READING PASSAGE:
++++++++++

Berkshire Hathaway Chairman Warren Buffett is known as a “value” investor — someone who buys into companies that are selling for less than they’re really worth. When his company provides its workers healthcare benefits, however, Buffett isn’t paying for value. Instead, employers like Berkshire, which owns a diverse portfolio of financial and industrial companies, are paying ever-higher amounts for their workers’ policies and getting less coverage in return.
That problem helped drive Berkshire Hathaway to announce plans Tuesday to join forces with online retail giant Amazon and Wall Street powerhouse JPMorgan Chase & Co. to create an independent venture that aims to reduce their healthcare costs while improving employee satisfaction. Notably, they said the new company will be “free from profit-making incentives and constraints.”
If these companies struck a blow for transparency in healthcare pricing, we’d all be better off.
What this new company will do, though, is anybody’s guess. “Our group does not come to this problem with answers,” Buffett conceded. Nevertheless, it’s a welcome signal that companies are finally trying to rein in the rising cost of healthcare, rather than simply passing more of the pain on to their employees.
For a country that spends so much on health — Milken Institute healthcare economist Hugh Waters pegged it at $3.3 trillion in 2016, or $10,348 per person — we’ve managed to do surprisingly little about rising costs besides complain. Fears of rationing care keep federal and state governments from responding aggressively to higher drug and treatment costs, and a whole host of factors have led millions of Americans to fall into the trap of costly and preventable chronic illnesses, such as diabetes.

++++++++++

DATA SECTION:
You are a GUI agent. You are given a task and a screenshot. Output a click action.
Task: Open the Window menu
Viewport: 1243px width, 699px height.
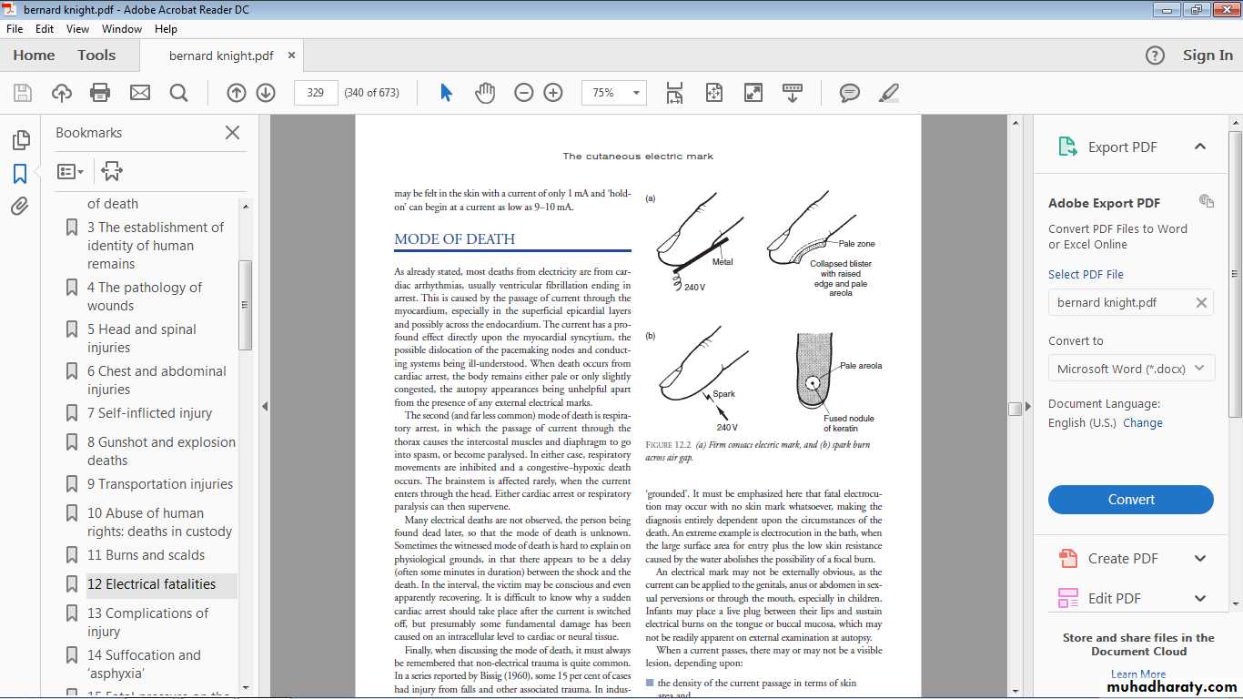121,28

++++++++++

YOUR TASK: Reproduce the article on employer healthcare costs above word for word, everything from "That problem helped" down to "to their employees.".

RESULT FOR THIS EXERCISE:
That problem helped drive Berkshire Hathaway to announce plans Tuesday to join forces with online retail giant Amazon and Wall Street powerhouse JPMorgan Chase & Co. to create an independent venture that aims to reduce their healthcare costs while improving employee satisfaction. Notably, they said the new company will be “free from profit-making incentives and constraints.”
If these companies struck a blow for transparency in healthcare pricing, we’d all be better off.
What this new company will do, though, is anybody’s guess. “Our group does not come to this problem with answers,” Buffett conceded. Nevertheless, it’s a welcome signal that companies are finally trying to rein in the rising cost of healthcare, rather than simply passing more of the pain on to their employees.